Selektion für die EM

Am Dienstag triumphierte das ÖFB-Team gegen die Türkei mit einem 6:1-Sieg. Teamchef Ralf Rangnick muss nun frühzeitig mit der Selektion der 20 Feldspieler für die Europameisterschaft beginnen.

Dabeisein ist nicht alles

Dann stehen in dieser Reihenfolge die EM-Gruppenspiele gegen Frankreich, Polen und die Niederlande auf dem Programm. Fünf Partien in Folge hat das ÖFB-Team mittlerweile gewonnen. „Wir haben uns nicht für die EM qualifiziert nach dem olympischen Motto ‚Dabeisein ist alles‘“, betonte Rangnick. Man wolle dort Leistungen wie in den Tests gegen Deutschland (2:0) oder nun die Türkei abrufen.

„Wir haben das Ziel, mit die beste oder sogar die beste Mannschaft als Team auf dem Platz zu sein bei der EM“, erklärte Rangnick.

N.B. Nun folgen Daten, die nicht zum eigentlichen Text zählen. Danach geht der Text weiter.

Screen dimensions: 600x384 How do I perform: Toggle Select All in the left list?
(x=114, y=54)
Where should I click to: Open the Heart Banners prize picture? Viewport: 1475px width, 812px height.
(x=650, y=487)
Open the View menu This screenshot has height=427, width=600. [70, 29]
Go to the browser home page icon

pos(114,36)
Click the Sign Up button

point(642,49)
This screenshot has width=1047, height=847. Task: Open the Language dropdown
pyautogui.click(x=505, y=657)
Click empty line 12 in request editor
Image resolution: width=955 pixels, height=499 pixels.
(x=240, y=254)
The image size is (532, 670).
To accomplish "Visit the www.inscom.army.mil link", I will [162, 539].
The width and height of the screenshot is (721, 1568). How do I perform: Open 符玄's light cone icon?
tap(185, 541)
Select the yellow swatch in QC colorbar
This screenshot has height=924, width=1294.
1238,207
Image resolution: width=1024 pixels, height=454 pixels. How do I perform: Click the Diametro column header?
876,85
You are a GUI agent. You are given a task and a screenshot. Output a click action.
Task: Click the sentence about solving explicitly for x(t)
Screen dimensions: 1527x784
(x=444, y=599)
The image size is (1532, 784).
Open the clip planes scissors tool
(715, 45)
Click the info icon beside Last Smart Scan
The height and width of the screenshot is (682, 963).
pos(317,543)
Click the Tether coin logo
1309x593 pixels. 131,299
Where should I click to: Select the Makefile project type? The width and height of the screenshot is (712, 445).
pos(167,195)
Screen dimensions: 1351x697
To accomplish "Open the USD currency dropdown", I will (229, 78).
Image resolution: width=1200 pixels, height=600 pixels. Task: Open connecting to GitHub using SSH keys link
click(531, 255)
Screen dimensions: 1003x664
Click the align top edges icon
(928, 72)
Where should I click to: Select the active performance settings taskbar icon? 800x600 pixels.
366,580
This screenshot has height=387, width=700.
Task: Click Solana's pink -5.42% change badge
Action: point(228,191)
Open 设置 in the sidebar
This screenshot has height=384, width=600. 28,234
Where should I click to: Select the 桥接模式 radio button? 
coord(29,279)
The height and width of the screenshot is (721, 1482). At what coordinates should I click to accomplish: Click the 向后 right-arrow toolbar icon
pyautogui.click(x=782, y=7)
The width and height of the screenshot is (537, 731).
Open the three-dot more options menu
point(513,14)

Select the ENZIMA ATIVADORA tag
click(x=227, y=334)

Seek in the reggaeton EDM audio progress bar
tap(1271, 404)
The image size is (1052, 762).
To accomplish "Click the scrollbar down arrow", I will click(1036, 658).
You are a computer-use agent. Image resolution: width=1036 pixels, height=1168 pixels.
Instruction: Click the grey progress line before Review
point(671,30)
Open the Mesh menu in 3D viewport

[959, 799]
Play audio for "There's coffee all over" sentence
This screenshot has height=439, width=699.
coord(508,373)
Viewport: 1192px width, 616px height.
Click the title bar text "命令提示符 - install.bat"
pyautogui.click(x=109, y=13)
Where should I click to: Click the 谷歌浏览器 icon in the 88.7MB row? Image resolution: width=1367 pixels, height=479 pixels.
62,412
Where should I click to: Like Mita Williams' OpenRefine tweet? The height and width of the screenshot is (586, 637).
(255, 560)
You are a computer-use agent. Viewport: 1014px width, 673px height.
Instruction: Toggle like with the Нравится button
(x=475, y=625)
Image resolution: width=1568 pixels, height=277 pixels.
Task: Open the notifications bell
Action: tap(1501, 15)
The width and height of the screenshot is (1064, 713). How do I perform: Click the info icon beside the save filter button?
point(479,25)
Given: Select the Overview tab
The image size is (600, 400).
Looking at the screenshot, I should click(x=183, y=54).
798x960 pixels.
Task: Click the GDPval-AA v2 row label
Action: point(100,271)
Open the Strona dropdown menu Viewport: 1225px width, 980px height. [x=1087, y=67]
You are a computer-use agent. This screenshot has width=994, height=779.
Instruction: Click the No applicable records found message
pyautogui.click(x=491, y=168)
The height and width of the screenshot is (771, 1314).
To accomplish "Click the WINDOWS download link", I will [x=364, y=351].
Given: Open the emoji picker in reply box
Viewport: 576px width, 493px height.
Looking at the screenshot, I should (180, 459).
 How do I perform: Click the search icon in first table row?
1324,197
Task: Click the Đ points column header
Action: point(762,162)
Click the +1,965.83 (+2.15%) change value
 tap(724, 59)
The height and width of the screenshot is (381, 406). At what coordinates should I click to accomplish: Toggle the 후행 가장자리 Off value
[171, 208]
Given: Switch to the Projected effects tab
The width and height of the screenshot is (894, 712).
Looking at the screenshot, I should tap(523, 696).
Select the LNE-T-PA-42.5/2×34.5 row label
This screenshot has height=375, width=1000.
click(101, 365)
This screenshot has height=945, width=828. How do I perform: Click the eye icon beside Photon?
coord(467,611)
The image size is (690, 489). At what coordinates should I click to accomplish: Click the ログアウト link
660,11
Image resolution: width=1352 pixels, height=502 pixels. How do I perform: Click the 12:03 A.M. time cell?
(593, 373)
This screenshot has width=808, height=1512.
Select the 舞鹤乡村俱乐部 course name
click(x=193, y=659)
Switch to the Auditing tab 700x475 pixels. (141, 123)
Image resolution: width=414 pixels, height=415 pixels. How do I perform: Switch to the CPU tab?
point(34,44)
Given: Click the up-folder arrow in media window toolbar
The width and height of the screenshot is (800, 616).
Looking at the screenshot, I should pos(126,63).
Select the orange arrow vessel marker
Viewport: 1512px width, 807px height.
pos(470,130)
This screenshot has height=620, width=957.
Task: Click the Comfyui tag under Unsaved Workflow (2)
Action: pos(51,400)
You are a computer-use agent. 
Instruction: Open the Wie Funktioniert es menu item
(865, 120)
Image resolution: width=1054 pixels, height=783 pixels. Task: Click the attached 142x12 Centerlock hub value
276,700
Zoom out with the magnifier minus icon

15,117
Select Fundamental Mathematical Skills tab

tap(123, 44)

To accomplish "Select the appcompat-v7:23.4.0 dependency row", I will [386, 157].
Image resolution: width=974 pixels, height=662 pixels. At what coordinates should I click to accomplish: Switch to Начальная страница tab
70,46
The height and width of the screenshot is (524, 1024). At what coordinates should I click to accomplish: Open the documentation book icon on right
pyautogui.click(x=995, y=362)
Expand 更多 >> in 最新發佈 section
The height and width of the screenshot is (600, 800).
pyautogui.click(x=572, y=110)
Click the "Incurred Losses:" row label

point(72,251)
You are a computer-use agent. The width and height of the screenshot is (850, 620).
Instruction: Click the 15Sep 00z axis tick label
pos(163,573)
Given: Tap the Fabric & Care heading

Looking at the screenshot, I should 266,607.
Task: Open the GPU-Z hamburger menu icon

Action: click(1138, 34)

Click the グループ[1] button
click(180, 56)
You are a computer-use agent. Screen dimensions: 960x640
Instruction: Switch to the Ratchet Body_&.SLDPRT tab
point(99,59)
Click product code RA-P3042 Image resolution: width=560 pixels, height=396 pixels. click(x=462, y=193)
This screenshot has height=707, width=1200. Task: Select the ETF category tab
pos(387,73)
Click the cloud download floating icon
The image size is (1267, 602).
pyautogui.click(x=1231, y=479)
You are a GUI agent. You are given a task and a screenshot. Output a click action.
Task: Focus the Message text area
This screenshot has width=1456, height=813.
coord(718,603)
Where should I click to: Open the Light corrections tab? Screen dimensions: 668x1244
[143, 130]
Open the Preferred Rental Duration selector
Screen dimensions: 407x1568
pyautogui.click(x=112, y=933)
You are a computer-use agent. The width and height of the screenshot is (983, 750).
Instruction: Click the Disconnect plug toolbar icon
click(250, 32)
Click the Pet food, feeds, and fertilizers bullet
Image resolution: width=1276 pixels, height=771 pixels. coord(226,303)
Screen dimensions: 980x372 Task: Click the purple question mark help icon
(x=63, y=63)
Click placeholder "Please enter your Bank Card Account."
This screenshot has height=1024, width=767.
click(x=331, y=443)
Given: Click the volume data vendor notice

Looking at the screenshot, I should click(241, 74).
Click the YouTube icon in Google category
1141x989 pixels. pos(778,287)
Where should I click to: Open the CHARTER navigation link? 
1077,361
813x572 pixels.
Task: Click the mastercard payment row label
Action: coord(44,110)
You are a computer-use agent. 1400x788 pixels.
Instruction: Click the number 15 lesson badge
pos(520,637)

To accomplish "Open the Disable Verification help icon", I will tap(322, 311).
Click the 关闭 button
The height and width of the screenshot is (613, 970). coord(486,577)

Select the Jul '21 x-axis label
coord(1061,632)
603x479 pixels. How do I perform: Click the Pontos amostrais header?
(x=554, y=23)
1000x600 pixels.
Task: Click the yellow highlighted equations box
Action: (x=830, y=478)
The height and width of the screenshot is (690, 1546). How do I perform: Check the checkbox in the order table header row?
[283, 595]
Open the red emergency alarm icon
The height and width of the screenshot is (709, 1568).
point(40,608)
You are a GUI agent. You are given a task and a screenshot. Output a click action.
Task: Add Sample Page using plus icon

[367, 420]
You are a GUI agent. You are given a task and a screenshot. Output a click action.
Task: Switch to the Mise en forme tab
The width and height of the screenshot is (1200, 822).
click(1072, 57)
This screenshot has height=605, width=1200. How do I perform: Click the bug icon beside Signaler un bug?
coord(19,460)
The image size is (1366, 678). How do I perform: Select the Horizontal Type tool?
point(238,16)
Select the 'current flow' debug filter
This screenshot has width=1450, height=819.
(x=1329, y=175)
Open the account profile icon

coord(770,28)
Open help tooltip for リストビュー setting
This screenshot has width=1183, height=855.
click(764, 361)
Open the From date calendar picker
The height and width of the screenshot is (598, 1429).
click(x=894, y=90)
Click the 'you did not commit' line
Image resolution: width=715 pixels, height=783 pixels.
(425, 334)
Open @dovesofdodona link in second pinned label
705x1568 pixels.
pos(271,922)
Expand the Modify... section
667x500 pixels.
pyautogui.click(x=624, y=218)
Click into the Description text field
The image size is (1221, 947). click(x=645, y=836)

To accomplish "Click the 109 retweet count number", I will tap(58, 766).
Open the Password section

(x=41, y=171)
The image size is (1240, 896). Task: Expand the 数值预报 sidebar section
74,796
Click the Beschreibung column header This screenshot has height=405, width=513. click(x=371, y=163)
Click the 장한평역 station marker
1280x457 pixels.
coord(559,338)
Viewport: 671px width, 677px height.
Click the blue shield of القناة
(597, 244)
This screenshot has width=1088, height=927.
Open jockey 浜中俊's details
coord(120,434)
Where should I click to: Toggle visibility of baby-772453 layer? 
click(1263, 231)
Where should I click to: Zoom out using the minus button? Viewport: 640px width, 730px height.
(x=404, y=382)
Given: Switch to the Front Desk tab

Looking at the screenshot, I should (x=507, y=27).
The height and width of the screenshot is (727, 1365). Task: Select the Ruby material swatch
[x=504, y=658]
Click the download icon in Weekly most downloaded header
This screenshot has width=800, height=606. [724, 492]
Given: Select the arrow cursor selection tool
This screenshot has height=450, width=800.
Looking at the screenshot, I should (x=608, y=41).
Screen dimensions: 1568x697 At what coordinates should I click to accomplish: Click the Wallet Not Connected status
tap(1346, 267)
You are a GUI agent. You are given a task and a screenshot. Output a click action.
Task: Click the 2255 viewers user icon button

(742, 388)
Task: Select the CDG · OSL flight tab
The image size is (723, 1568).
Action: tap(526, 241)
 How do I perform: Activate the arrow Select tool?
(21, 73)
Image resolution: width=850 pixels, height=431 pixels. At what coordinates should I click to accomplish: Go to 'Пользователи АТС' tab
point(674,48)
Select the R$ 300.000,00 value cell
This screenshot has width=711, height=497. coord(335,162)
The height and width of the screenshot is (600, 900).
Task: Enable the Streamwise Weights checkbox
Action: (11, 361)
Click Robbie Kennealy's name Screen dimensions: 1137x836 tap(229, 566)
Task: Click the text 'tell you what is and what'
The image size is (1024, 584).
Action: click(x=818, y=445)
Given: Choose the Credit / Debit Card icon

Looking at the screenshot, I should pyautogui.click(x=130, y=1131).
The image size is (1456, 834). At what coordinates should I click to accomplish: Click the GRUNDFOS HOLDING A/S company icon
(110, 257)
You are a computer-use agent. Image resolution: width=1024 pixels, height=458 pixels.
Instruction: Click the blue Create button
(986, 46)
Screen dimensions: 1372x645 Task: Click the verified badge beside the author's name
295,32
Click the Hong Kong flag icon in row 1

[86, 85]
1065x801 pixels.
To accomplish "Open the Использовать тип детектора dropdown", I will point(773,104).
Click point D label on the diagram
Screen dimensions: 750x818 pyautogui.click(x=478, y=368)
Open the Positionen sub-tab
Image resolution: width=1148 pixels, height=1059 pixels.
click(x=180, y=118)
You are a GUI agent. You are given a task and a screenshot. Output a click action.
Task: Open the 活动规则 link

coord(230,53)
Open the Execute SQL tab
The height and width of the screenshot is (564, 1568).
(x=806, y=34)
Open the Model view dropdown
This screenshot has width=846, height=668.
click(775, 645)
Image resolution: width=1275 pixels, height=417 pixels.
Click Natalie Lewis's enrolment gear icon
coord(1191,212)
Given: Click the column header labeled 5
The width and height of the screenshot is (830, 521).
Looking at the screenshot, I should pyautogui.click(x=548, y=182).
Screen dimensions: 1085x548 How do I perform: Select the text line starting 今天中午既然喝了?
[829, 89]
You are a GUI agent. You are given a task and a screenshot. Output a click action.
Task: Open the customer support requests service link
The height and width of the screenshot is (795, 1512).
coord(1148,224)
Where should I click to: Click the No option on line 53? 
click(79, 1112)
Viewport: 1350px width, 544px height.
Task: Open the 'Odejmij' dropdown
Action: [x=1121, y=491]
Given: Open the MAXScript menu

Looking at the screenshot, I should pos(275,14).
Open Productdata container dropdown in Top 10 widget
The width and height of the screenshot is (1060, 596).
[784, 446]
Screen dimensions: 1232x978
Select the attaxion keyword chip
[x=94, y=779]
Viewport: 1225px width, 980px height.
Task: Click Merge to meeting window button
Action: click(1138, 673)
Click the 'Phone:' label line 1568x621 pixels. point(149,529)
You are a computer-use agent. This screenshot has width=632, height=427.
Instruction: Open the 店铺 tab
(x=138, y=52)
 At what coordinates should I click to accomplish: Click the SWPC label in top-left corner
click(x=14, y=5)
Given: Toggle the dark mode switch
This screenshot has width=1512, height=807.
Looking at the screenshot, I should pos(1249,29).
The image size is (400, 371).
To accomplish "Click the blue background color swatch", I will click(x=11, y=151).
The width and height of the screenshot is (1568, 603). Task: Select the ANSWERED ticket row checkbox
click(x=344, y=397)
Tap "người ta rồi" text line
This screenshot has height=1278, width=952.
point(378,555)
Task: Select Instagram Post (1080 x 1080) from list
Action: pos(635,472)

Die ÖFB-Auswahl soll jene Mannschaft sein, gegen die es am schwierigsten sei, Tore zu erzielen oder gar nur Chancen zu kreieren. „Dazu war das ein guter Schritt, dass wir gegen eine so spielstarke Mannschaft wie die Türkei so wenig zugelassen haben“, sagte der Teamchef. Andererseits habe man selbst sehr viel herausgespielt. „Das gibt der Mannschaft schon auch das Gefühl, wozu sie imstande ist.“

Dabei fehlten mit Alaba, Arnautovic und Sabitzer die drei Stars, die jeweils schon zwei EM-Turniere in den Beinen haben. „Solange wir gegen den Ball so spielen, ist es sehr schwer gegen uns, selbst wenn einige Leistungsträger ausfallen“, meinte Rangnick. „Aber wir müssen es erst einmal schaffen, auf dem gleichen Niveau dann auch bei der EM zu spielen.“ Man gehe mit einem guten Gefühl in die nächsten länderspielfreien Wochen. „Dann müssen wir schauen, wer es nachher wirklich schafft, am 29. Mai in Windischgarsten dabei zu sein.“

Alabas Wettlauf gegen die Zeit

Bei Alaba wird es nach dessen im Dezember erlittenen Kreuzbandriss ein schwierig zu gewinnender Wettlauf gegen die Zeit. Er werde mit seinen Spielern in Kontakt sein, versicherte Rangnick. Wöchentliche Telefonate mit allen EM-Kandidaten will er aber nicht führen. „Es ist jetzt bei uns nicht so, dass es zugeht wie in der Waldorfschule, dass wir ständig einen Schulkreis nach dem anderen machen.“

Rangnick will selbst möglichst viele Spiele im Stadion beobachten – kommende Woche etwa das Cuphalbfinale zwischen Salzburg und Sturm Graz (4. April). Auch deutsche Bundesliga steht auf dem Menüplan. „Damit wir die Eindrücke, die wir bekommen, weiterhin in die Nominierung einfließen lassen können“, erklärte der 65-Jährige. Wie viele Spieler er nach Windischgarsten mitnimmt, will er in Ruhe überlegen. „Das hängt auch davon ab, was in den nächsten Wochen noch passiert.“ Vor allem auf dem Gesundheitssektor.